La semana pasada el MIDIS nos dio una buena noticia: luego de varios años de estancamiento, la prevalencia de anemia infantil ha descendido más de 3 puntos porcentuales a nivel nacional. Como es de esperar, casi todos los medios han hecho eco de esta buena noticia. Por ejemplo, en una reciente columna de opinión del diario El Comercio titulada “Buenas noticias para la productividad”, Pablo Lavado destacaba estas cifras. El texto de la columna reconocía los esfuerzos detrás del logro de estos resultados y nos recordaba lo importante que es la reducción de la anemia para aumentar la productividad.

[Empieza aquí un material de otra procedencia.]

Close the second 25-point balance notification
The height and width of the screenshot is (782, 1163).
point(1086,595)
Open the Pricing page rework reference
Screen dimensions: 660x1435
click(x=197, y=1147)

Difícilmente alguien puede estar en desacuerdo con Lavado. Efectivamente, se esperaría que la reducción de la anemia (sumada a otros factores) tenga efectos positivos sobre la productividad, lo cual es muy importante para un país de ingreso medio como el Perú. No obstante, resulta interesante cuestionarse en qué medida puede ser este un buen ejemplo para ilustrar cómo en ocasiones el (razonable) entusiasmo de los economistas por la productividad puede hacernos perder de vista algo que parece a todas luces obvio: la importancia constitutiva de garantizar una buena salud para todos los niños y niñas en el Perú.
En su libro “Wellbeing, Freedom and Social Justice. The capability approach re-examined”, Ingrid Robeyns hace un recuento de una serie de características centrales del denominado “enfoque de las capacidades” del premio Nobel de Economía Amartya Sen, enfoque que actúa como marco normativo del paradigma de desarrollo humano. Entre ellas me permito destacar dos para fines de este artículo: (I) la distinción entre medios y fines, y (ii) el principio de cada persona como un fin.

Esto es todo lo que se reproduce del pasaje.